## What to do
Return the listing word for word, as given.

## Exercise inputs
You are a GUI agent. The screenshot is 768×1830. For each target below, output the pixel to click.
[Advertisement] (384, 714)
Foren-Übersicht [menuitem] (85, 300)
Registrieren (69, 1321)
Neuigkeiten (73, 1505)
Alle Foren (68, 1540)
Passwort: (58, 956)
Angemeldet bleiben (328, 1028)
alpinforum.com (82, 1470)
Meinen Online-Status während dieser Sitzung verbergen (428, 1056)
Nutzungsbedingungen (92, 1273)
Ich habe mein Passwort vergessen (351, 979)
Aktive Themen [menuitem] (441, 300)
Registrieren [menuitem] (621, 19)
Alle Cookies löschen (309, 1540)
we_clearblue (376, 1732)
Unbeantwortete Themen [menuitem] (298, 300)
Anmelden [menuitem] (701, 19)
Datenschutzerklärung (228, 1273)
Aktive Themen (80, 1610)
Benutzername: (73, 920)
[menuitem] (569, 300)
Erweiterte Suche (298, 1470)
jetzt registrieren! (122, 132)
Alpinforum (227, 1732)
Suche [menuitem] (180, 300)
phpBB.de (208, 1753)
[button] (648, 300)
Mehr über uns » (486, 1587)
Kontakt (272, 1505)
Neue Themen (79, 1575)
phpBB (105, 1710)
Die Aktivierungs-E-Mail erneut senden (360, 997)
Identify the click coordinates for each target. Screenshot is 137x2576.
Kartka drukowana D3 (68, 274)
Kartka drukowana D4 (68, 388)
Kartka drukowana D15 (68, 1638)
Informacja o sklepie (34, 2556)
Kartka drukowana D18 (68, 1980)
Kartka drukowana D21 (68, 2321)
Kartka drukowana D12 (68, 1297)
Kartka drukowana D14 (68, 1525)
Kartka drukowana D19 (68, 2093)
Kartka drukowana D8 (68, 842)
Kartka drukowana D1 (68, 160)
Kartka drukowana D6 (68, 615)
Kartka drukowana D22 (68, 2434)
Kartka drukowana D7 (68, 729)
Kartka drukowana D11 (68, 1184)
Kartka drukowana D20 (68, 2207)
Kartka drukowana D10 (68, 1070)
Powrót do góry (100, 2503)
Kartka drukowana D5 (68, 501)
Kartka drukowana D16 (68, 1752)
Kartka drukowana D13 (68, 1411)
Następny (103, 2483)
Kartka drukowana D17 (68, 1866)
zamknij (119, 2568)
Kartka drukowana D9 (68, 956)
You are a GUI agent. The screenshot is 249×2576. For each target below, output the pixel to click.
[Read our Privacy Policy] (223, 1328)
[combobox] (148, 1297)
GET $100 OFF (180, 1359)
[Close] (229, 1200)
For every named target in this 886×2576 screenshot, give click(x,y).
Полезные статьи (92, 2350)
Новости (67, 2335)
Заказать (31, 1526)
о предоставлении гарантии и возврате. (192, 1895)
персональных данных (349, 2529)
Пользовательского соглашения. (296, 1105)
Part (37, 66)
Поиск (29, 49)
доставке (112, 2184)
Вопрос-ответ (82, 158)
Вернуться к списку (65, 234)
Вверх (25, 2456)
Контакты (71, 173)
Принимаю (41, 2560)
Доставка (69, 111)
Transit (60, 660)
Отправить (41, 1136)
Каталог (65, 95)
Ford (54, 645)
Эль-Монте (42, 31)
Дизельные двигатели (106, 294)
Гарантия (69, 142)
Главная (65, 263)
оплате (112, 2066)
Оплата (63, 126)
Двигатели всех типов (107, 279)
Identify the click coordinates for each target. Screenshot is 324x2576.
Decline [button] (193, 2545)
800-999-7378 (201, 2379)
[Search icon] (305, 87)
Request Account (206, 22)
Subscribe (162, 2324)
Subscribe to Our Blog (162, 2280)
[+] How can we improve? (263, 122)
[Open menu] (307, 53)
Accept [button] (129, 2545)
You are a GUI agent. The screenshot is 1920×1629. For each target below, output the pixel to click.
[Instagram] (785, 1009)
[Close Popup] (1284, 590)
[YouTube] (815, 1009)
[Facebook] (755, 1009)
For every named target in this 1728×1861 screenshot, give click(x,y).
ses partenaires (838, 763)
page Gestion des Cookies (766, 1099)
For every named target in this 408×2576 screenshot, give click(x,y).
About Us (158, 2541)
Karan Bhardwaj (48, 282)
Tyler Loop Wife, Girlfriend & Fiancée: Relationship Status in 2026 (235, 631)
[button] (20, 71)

## Output of the exercise
You are a GUI agent. The screenshot is 768×1830. For each target below, output the pixel to click.
[Advertisement] (384, 714)
Foren-Übersicht [menuitem] (85, 300)
Registrieren (69, 1321)
Neuigkeiten (73, 1505)
Alle Foren (68, 1540)
Passwort: (58, 956)
Angemeldet bleiben (328, 1028)
alpinforum.com (82, 1470)
Meinen Online-Status während dieser Sitzung verbergen (428, 1056)
Nutzungsbedingungen (92, 1273)
Ich habe mein Passwort vergessen (351, 979)
Aktive Themen [menuitem] (441, 300)
Registrieren [menuitem] (621, 19)
Alle Cookies löschen (309, 1540)
we_clearblue (376, 1732)
Unbeantwortete Themen [menuitem] (298, 300)
Anmelden [menuitem] (701, 19)
Datenschutzerklärung (228, 1273)
Aktive Themen (80, 1610)
Benutzername: (73, 920)
[menuitem] (569, 300)
Erweiterte Suche (298, 1470)
jetzt registrieren! (122, 132)
Alpinforum (227, 1732)
Suche [menuitem] (180, 300)
phpBB.de (208, 1753)
[button] (648, 300)
Mehr über uns » (486, 1587)
Kontakt (272, 1505)
Neue Themen (79, 1575)
phpBB (105, 1710)
Die Aktivierungs-E-Mail erneut senden (360, 997)
Identify the click coordinates for each target. Screenshot is 137x2576.
Kartka drukowana D3 (68, 274)
Kartka drukowana D4 (68, 388)
Kartka drukowana D15 (68, 1638)
Informacja o sklepie (34, 2556)
Kartka drukowana D18 (68, 1980)
Kartka drukowana D21 (68, 2321)
Kartka drukowana D12 (68, 1297)
Kartka drukowana D14 (68, 1525)
Kartka drukowana D19 (68, 2093)
Kartka drukowana D8 (68, 842)
Kartka drukowana D1 (68, 160)
Kartka drukowana D6 (68, 615)
Kartka drukowana D22 (68, 2434)
Kartka drukowana D7 (68, 729)
Kartka drukowana D11 (68, 1184)
Kartka drukowana D20 (68, 2207)
Kartka drukowana D10 (68, 1070)
Powrót do góry (100, 2503)
Kartka drukowana D5 (68, 501)
Kartka drukowana D16 (68, 1752)
Kartka drukowana D13 (68, 1411)
Następny (103, 2483)
Kartka drukowana D17 (68, 1866)
zamknij (119, 2568)
Kartka drukowana D9 (68, 956)
You are a GUI agent. The screenshot is 249×2576. For each target below, output the pixel to click.
[Read our Privacy Policy] (223, 1328)
[combobox] (148, 1297)
GET $100 OFF (180, 1359)
[Close] (229, 1200)
For every named target in this 886×2576 screenshot, give click(x,y).
Полезные статьи (92, 2350)
Новости (67, 2335)
Заказать (31, 1526)
о предоставлении гарантии и возврате. (192, 1895)
персональных данных (349, 2529)
Пользовательского соглашения. (296, 1105)
Part (37, 66)
Поиск (29, 49)
доставке (112, 2184)
Вопрос-ответ (82, 158)
Вернуться к списку (65, 234)
Вверх (25, 2456)
Контакты (71, 173)
Принимаю (41, 2560)
Доставка (69, 111)
Transit (60, 660)
Отправить (41, 1136)
Каталог (65, 95)
Ford (54, 645)
Эль-Монте (42, 31)
Дизельные двигатели (106, 294)
Гарантия (69, 142)
Главная (65, 263)
оплате (112, 2066)
Оплата (63, 126)
Двигатели всех типов (107, 279)
Identify the click coordinates for each target. Screenshot is 324x2576.
Decline [button] (193, 2545)
800-999-7378 (201, 2379)
[Search icon] (305, 87)
Request Account (206, 22)
Subscribe (162, 2324)
Subscribe to Our Blog (162, 2280)
[+] How can we improve? (263, 122)
[Open menu] (307, 53)
Accept [button] (129, 2545)
You are a GUI agent. The screenshot is 1920×1629. For each target below, output the pixel to click.
[Instagram] (785, 1009)
[Close Popup] (1284, 590)
[YouTube] (815, 1009)
[Facebook] (755, 1009)
For every named target in this 1728×1861 screenshot, give click(x,y).
ses partenaires (838, 763)
page Gestion des Cookies (766, 1099)
For every named target in this 408×2576 screenshot, give click(x,y).
About Us (158, 2541)
Karan Bhardwaj (48, 282)
Tyler Loop Wife, Girlfriend & Fiancée: Relationship Status in 2026 (235, 631)
[button] (20, 71)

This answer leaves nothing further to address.